▶ [What this task involves]:
The result should be an exact copy of the data, free of pictures.

[[ Records for processing, beginning ]]

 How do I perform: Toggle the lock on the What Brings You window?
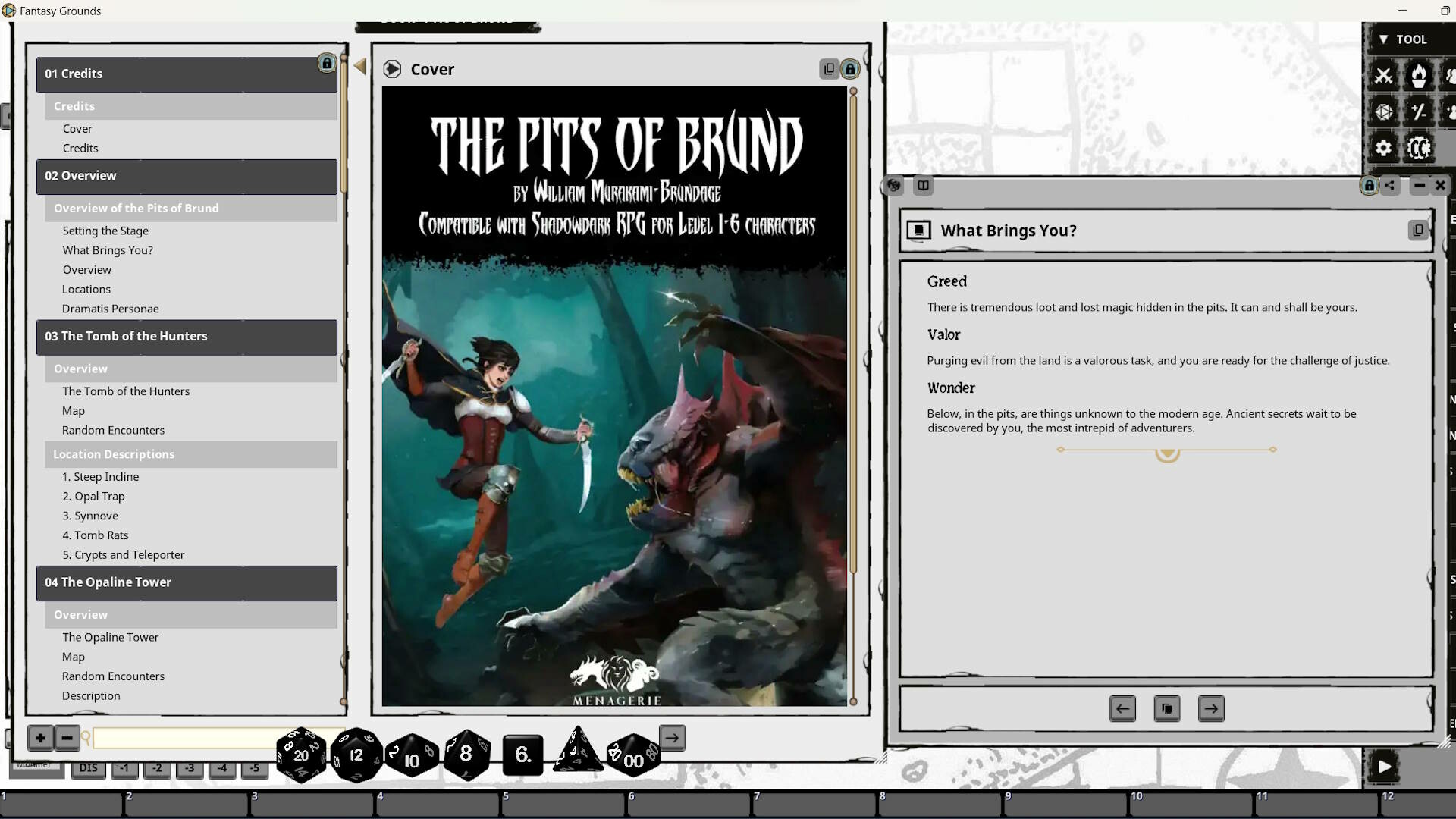[1369, 186]
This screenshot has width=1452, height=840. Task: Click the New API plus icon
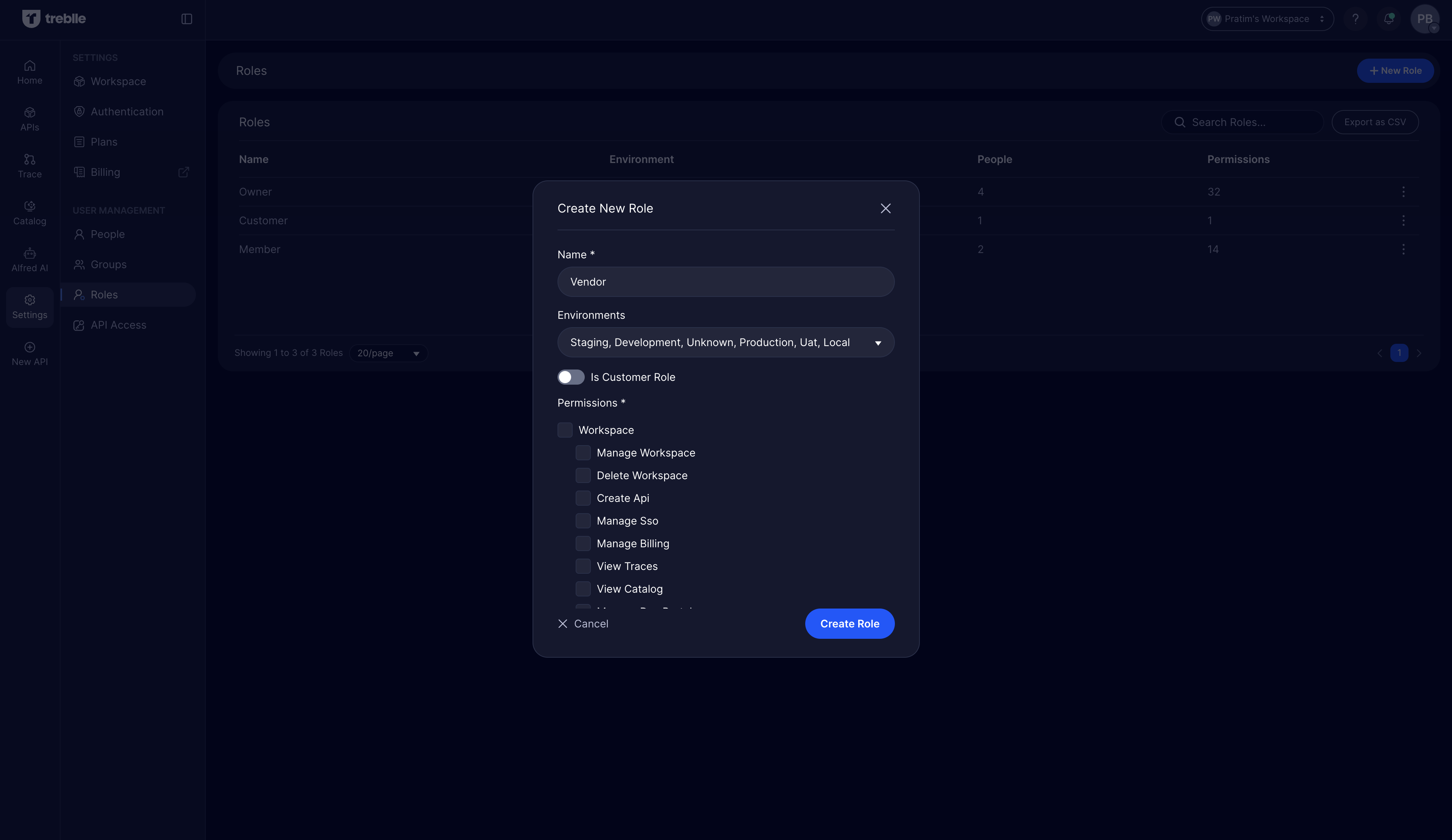coord(30,348)
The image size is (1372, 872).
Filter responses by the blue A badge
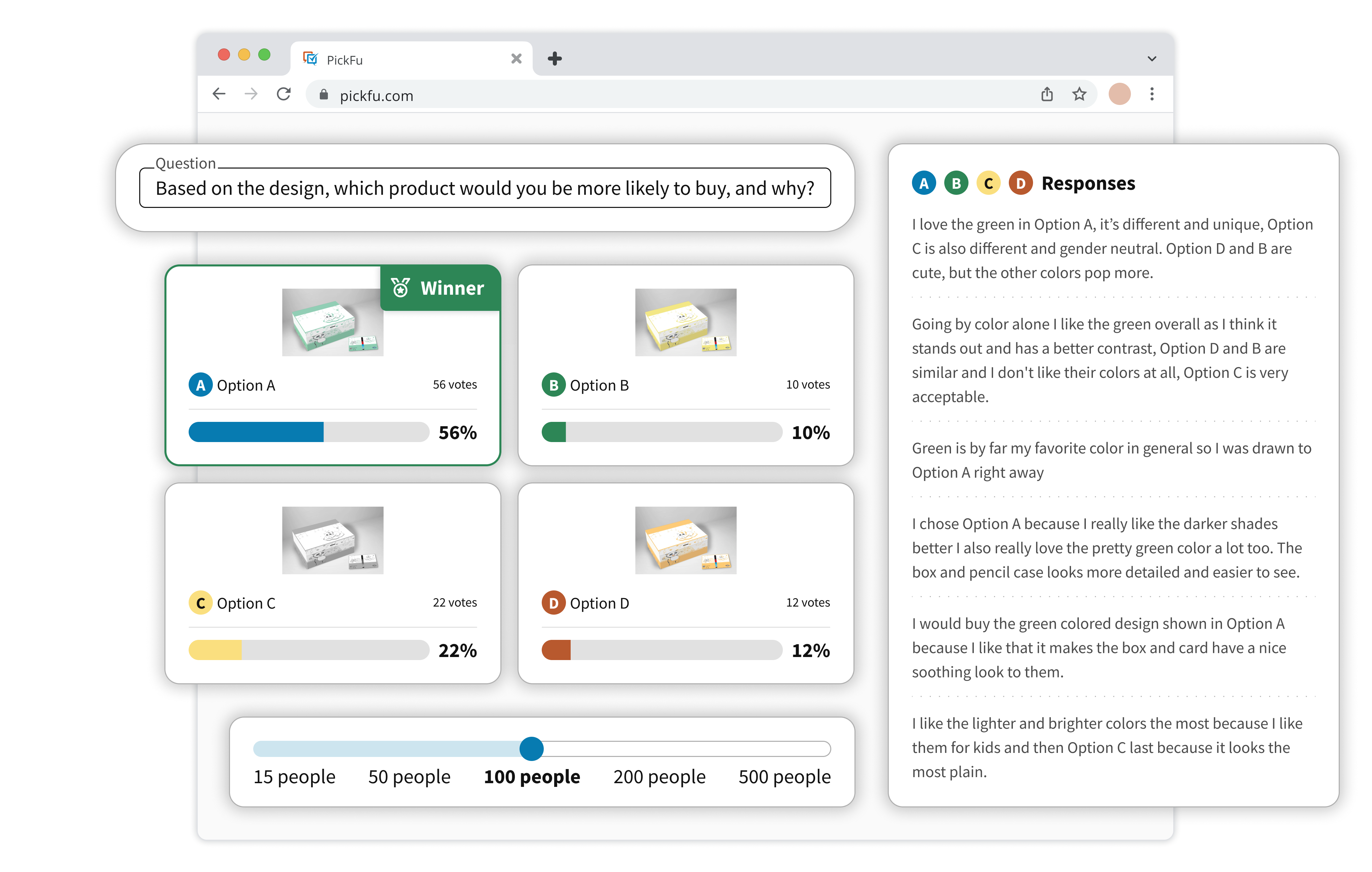[924, 184]
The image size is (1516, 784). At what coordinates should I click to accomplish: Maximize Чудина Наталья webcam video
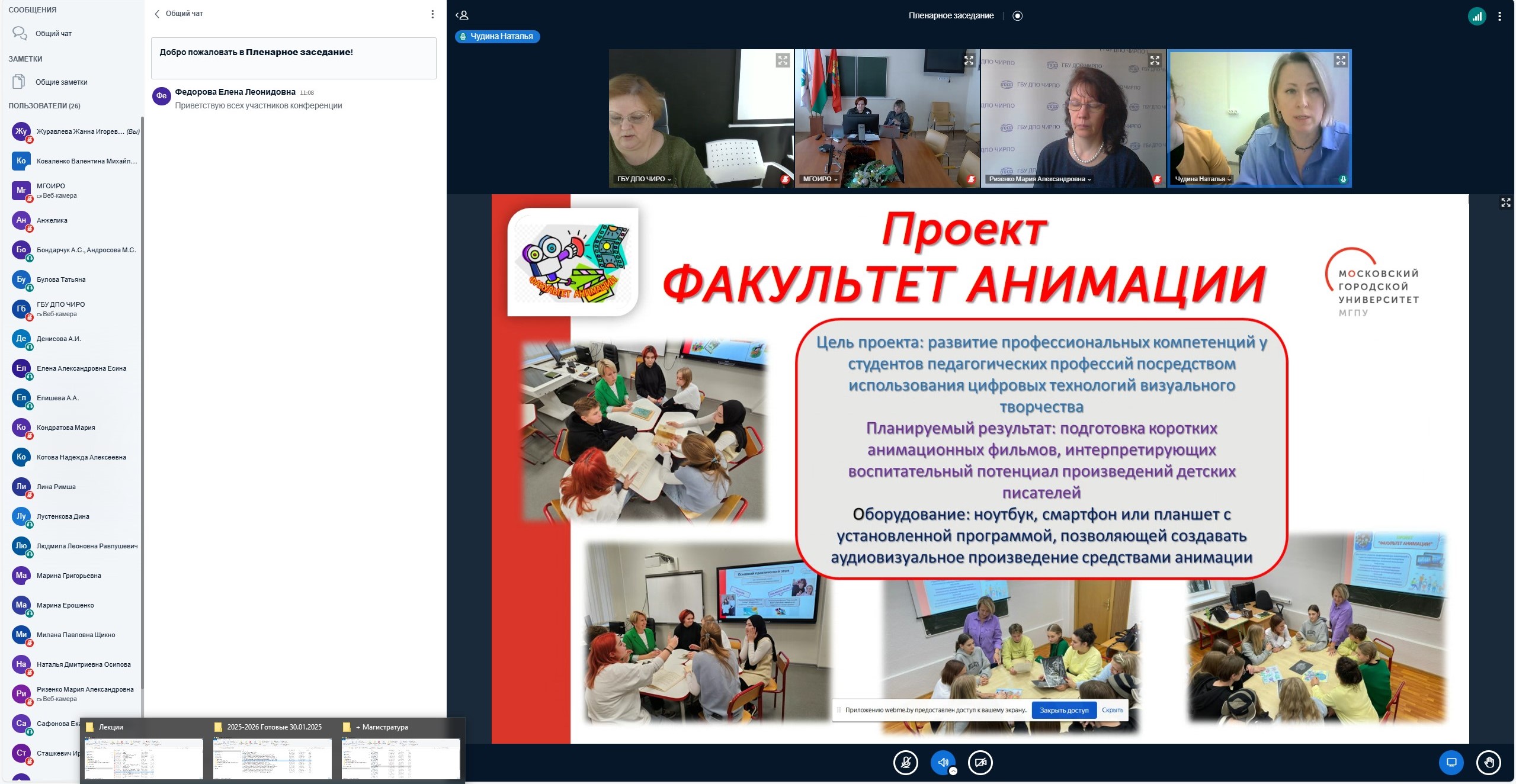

[[ Records for processing, end ]]

▶ [Completed exercise]:
 How do I perform: Toggle the lock on the What Brings You window?
[1369, 186]
This screenshot has width=1452, height=840. Task: Click the New API plus icon
coord(30,348)
The image size is (1372, 872).
Filter responses by the blue A badge
[924, 184]
The image size is (1516, 784). At what coordinates should I click to accomplish: Maximize Чудина Наталья webcam video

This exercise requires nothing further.